Needless to say, it’s opened doors and turned heads within the community. But most of all, it’s built their confidence and removed some of the “traditional” labels. The boys have gone from being followers to leaders. But don’t get it twisted: The ADHD didn’t just magically disappear. But it’s gotten better, and it’s giving me faith that we’re on the right track.
One Last Reminder
Today, my sons are finishing their second year of riding. And as I watch one of them careen over his last jump, I hear the crowd give a round of applause as he completes his course. Just as my 10-year-old leaves the ring, the 12-year-old enters it. They acknowledge each other with a nod. Even though they’re competitors, they’re still brothers and each other’s biggest cheerleaders.
With each gallop sounding like thunder against the dirt, I hold my breath. Once again, I watch the horse make its first vault over a 3-foot jump. I ask myself, have they stumbled into a potential career? Time will tell, but the opportunities seem endless.

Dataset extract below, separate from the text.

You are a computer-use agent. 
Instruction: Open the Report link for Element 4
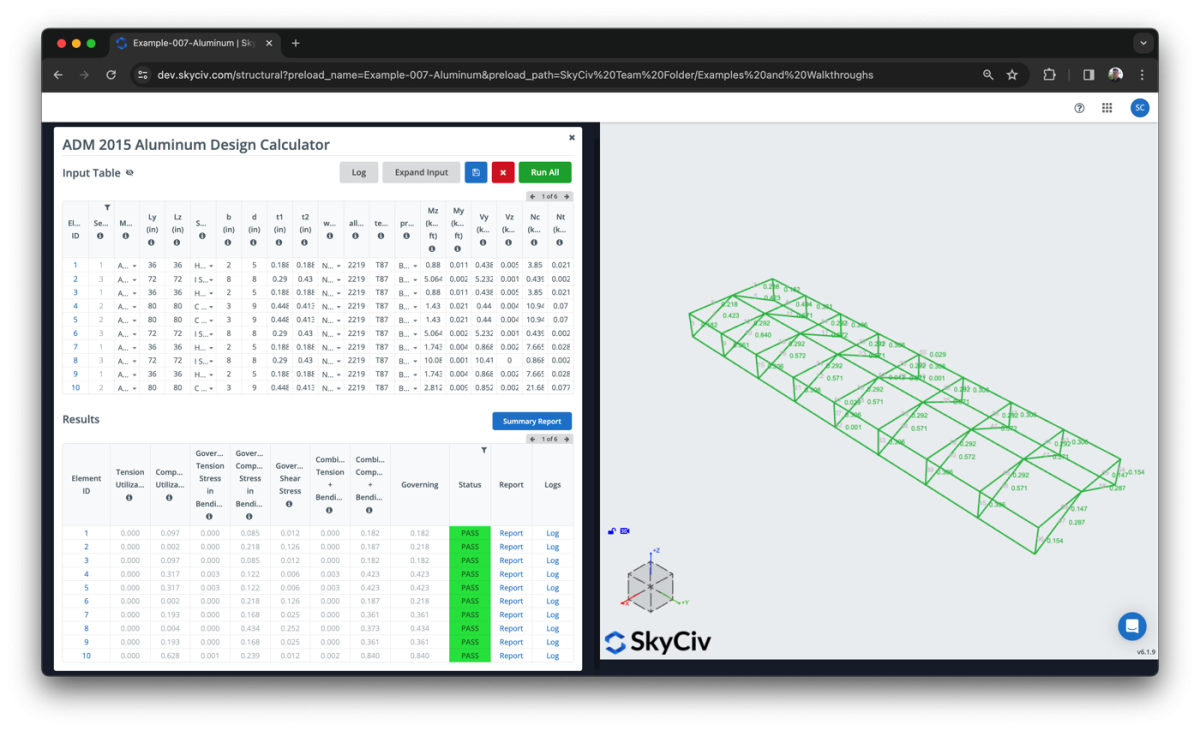pyautogui.click(x=511, y=574)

With the cloud of Covid lifting, my prayer as a mother is that they continue on this path of success. And although a part of me wants to move on and completely forget my sons were plagued with ADHD, it lingers around the corner, peeking its head up from time to time.
My boys have been off Adderall for nearly three years now, but I can’t seem to toss their final bottle of meds. Maybe I keep it close at hand as a reminder of what was. Or maybe it’s a reminder of something that never has to be again.